═════ GIVEN TEXT
What sort of summed it up for me was that mother facing the walled in WH, all her emotions and experiences come to a head. "I thought I knew what this this country was about and I didn't." Two older ladies were seated quietly in front and it emphasized to me how many women their own age, Iraqi and American, were delivering the most powerful messages, the clearest, bitterest truths.
The affable vignettes about Oregon, the recruiters, the breast milk could not deflate this brutally candid mirror of moral mistakes, helplessness, arrogance, faith in the wrong things, inability to deal with the power we delegated up then were deflected from admitting it had gone as bad as already rotted fruit we had forgot to turn over when shopping. Of mistakes whose deadly consequences were utterly predictable and out there but universally denied to the absolute breaking. People protesting part time in the usual kindly ineffectual ways that must make neocons snort and squeal when not infiltrating and beating on them. People who turn to God AFTER all the sh*t has gone down.
══════════
═════ STORED DATA
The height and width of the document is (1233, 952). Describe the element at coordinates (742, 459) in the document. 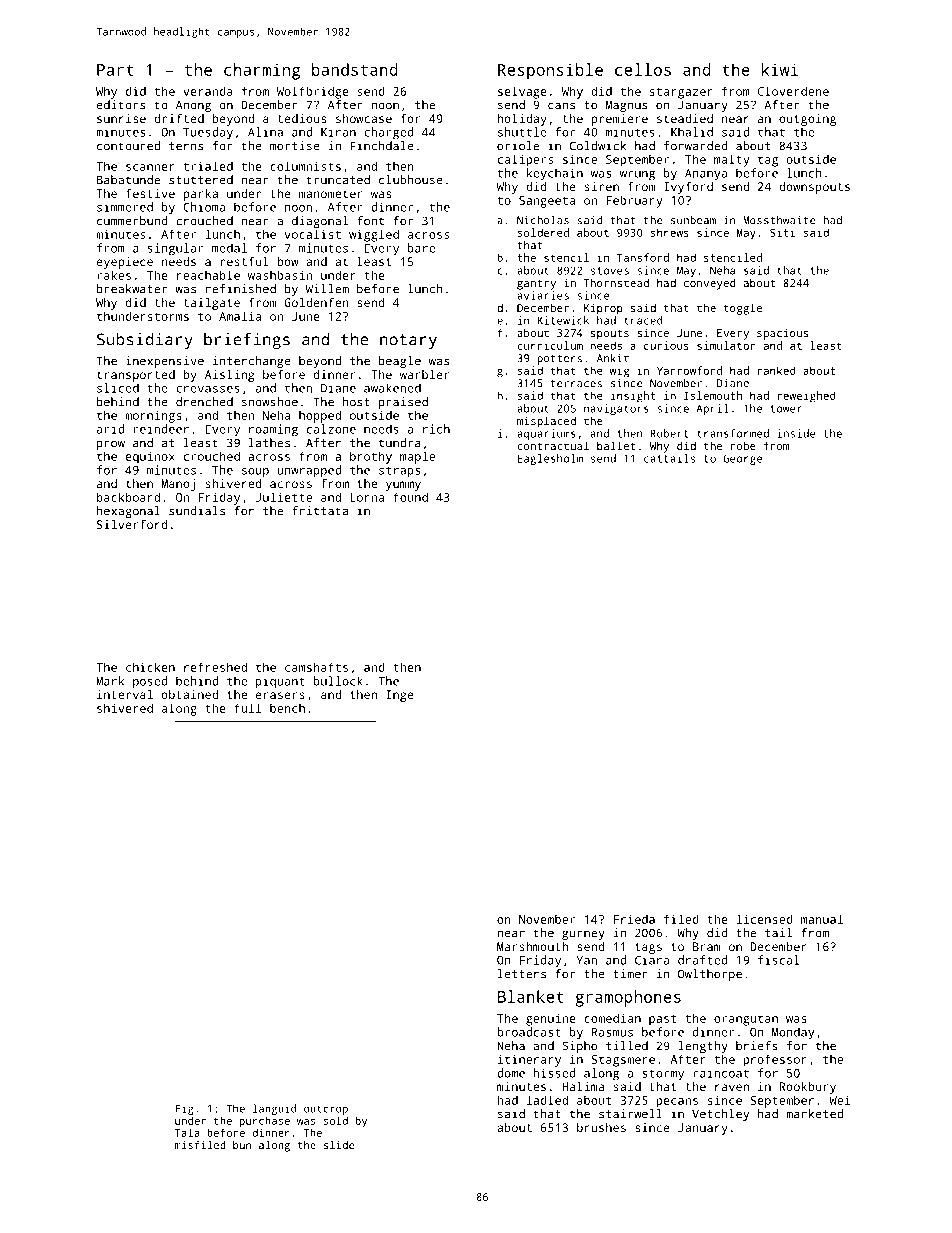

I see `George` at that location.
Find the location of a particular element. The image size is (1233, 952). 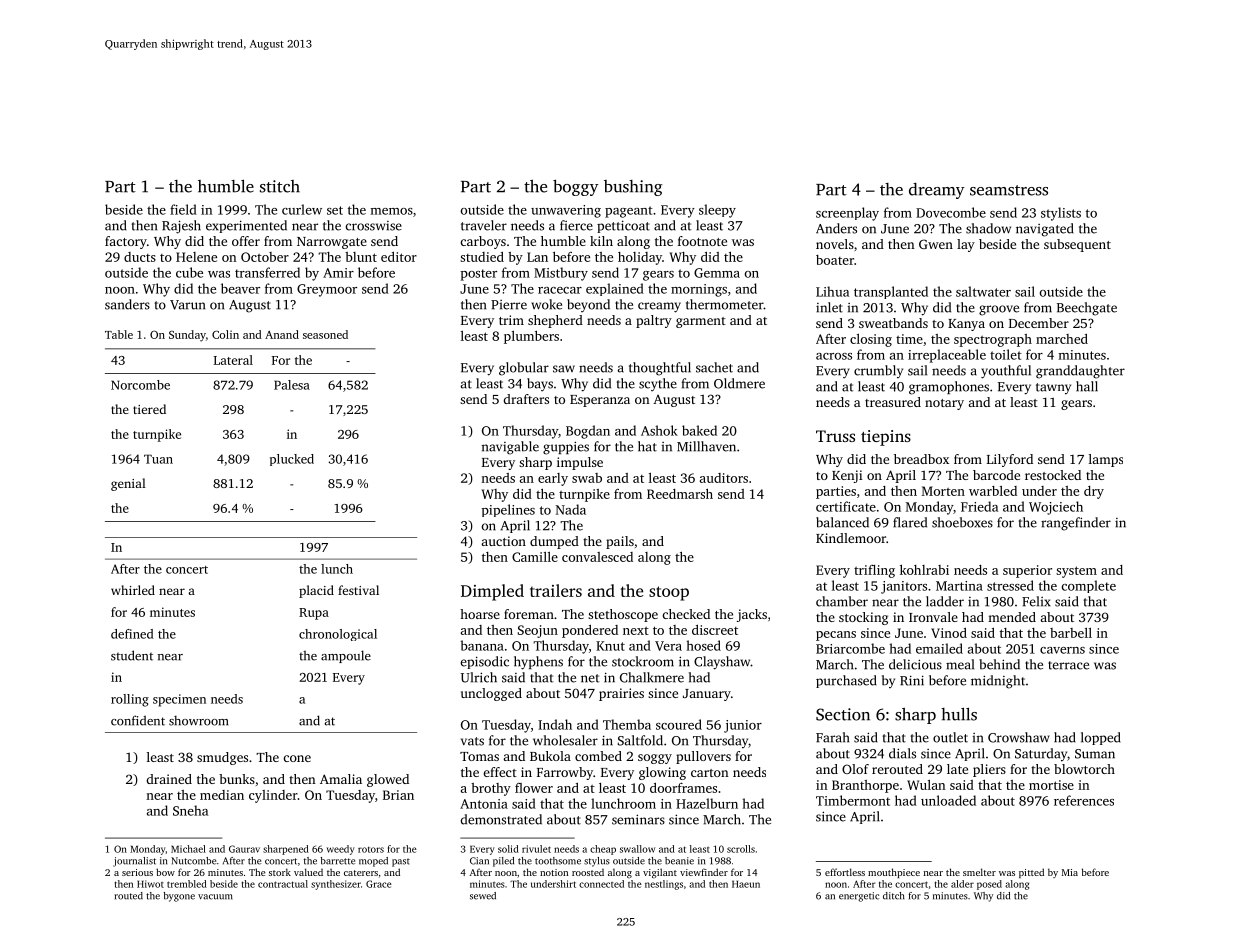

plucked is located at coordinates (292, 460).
══════════
### WRITTEN TASK 1:
Rewrite the paragraph of the commentary that begins "The affable vignettes about Oregon" so it is shorter, keeping its main points.
### WRITTEN TASK 2:
In the commentary, who was seated quietly in front?
### WRITTEN TASK 3:
Carry on the commentary from where it stops.

### TASK RESPONSE 1:
The friendly vignettes about Oregon, the recruiters and the breast milk could not soften this brutally honest mirror of moral mistakes, helplessness, arrogance, faith in the wrong things, and our failure to handle the power we handed upward. We then avoided admitting it had gone as bad as rotten fruit. The mistakes had plainly predictable deadly consequences, yet everyone denied them until the absolute breaking point. People protested part time in kind but ineffective ways that must make neocons scoff when they are not infiltrating and beating the protesters. Some turned to God only after everything had gone wrong.

### TASK RESPONSE 2:
Two older ladies.

### TASK RESPONSE 3:
Surprisingly the least human of all was the shifty eyed, fake face cute talking Texas oil prez himself, a riveting figure of all that ignorance, all those dumbed down beliefs and ordinary flaws lost still in a few layers of fog even Moore couldn't penetrate.
The film was us in one grand sweep taken to the cleaners, led, not particularly seduced, into a naive hell of unknowing. Two surprises. The Bin Ladens all looked alike. Next: so did all the Americans- except perhaps for Bush. In the Passion of THE America, the WH staff was a consistent Pontius Pilate down to the last fold of the toga.
A film powerful beyond itself and difficult to judge for posterity, definitely more than the sum of any of its parts or ideas.